> **Supplied material**
——————————

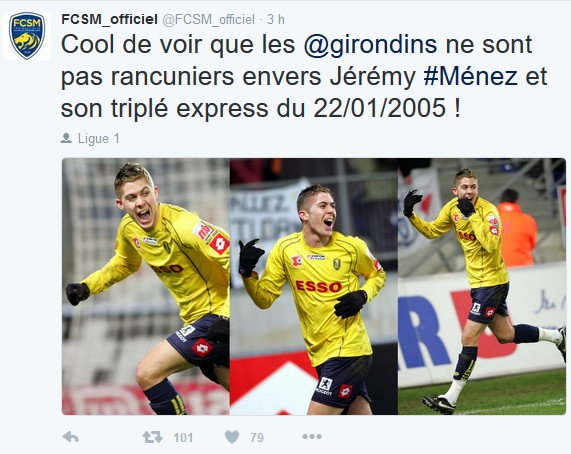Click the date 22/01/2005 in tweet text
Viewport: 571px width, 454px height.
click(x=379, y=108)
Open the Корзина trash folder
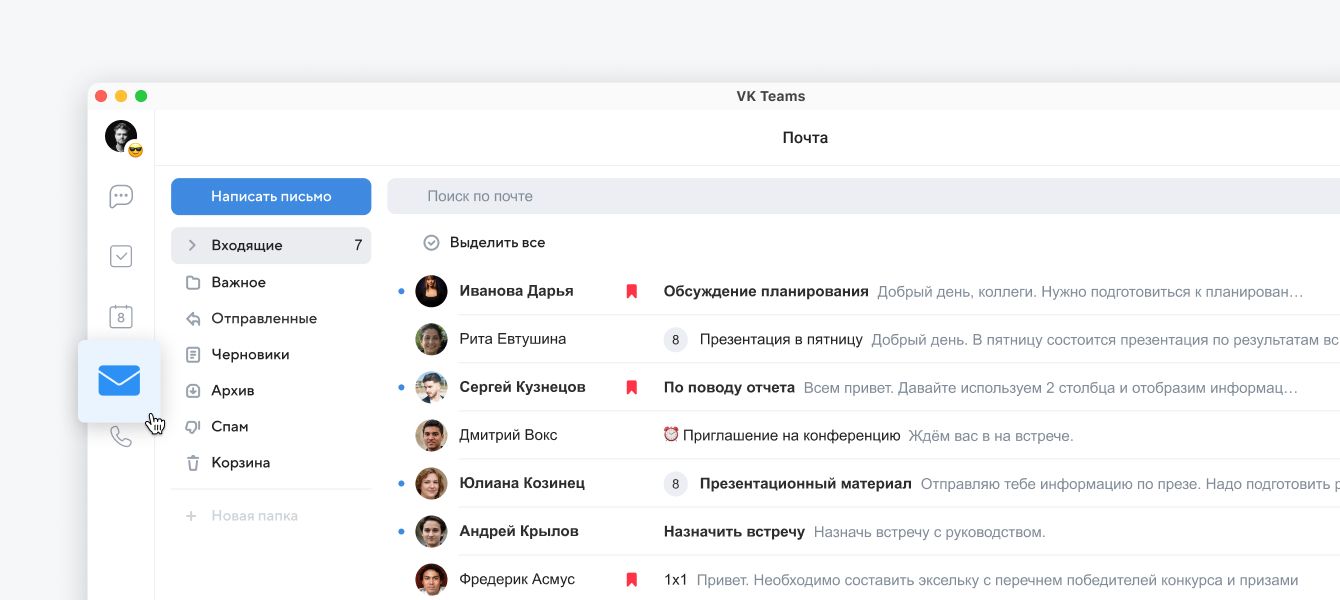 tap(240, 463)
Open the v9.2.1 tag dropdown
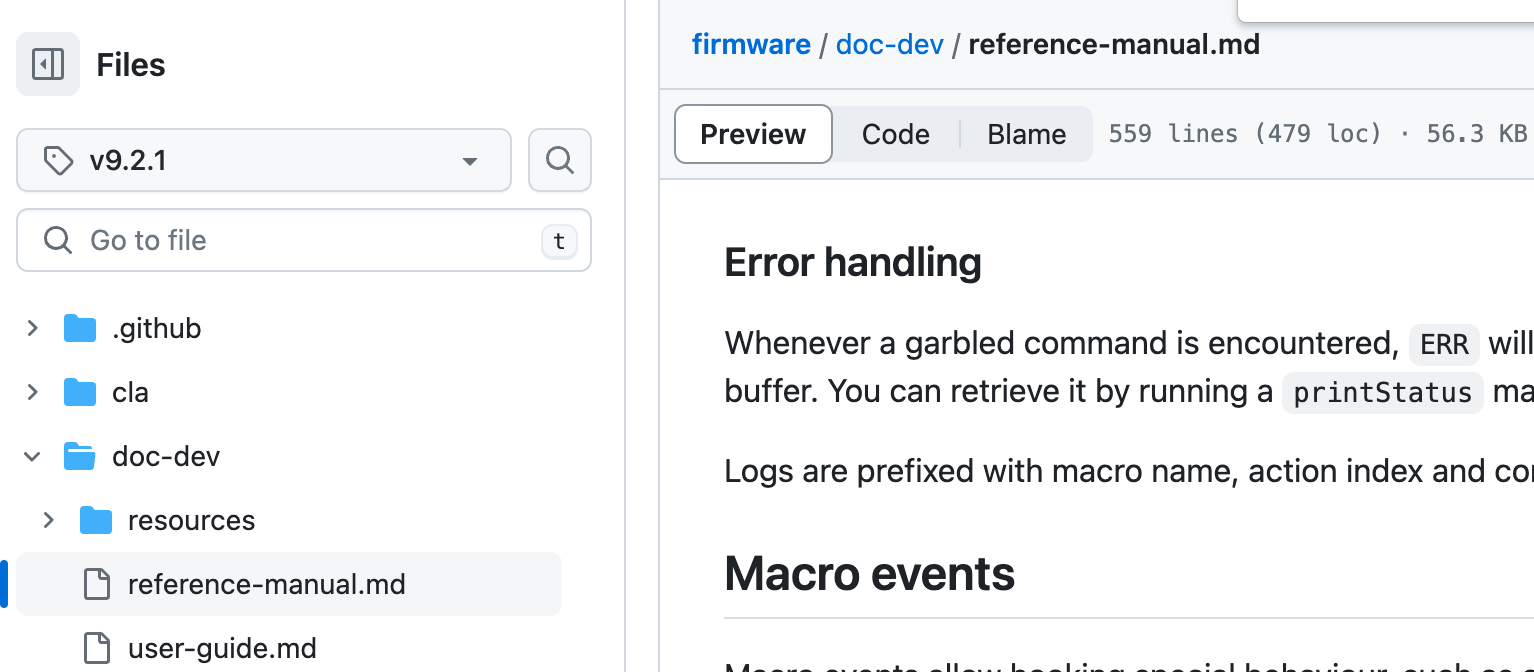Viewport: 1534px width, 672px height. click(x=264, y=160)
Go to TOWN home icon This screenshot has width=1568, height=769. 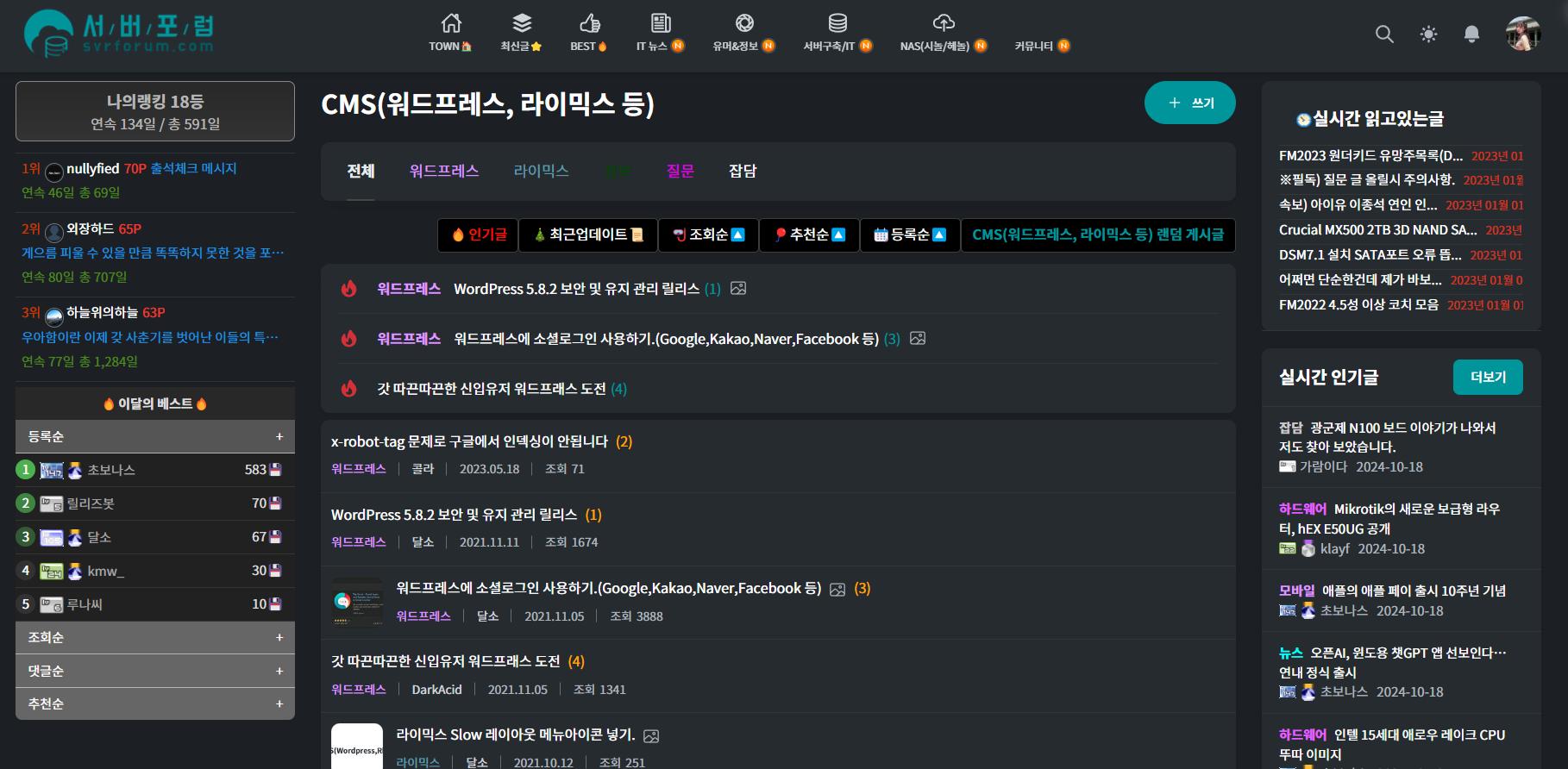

——————————

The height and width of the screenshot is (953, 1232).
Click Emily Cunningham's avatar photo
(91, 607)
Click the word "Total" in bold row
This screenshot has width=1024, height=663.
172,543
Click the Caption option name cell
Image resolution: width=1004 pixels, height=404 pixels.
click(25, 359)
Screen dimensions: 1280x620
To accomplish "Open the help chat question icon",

——————————

> **What you have to do**
Start with the line above that contains "This screenshot has width=1024, height=663." and stop after the line that contains "the help chat". Output those lines exactly, and only those.

> **Output**
This screenshot has width=1024, height=663.
172,543
Click the Caption option name cell
Image resolution: width=1004 pixels, height=404 pixels.
click(25, 359)
Screen dimensions: 1280x620
To accomplish "Open the help chat question icon",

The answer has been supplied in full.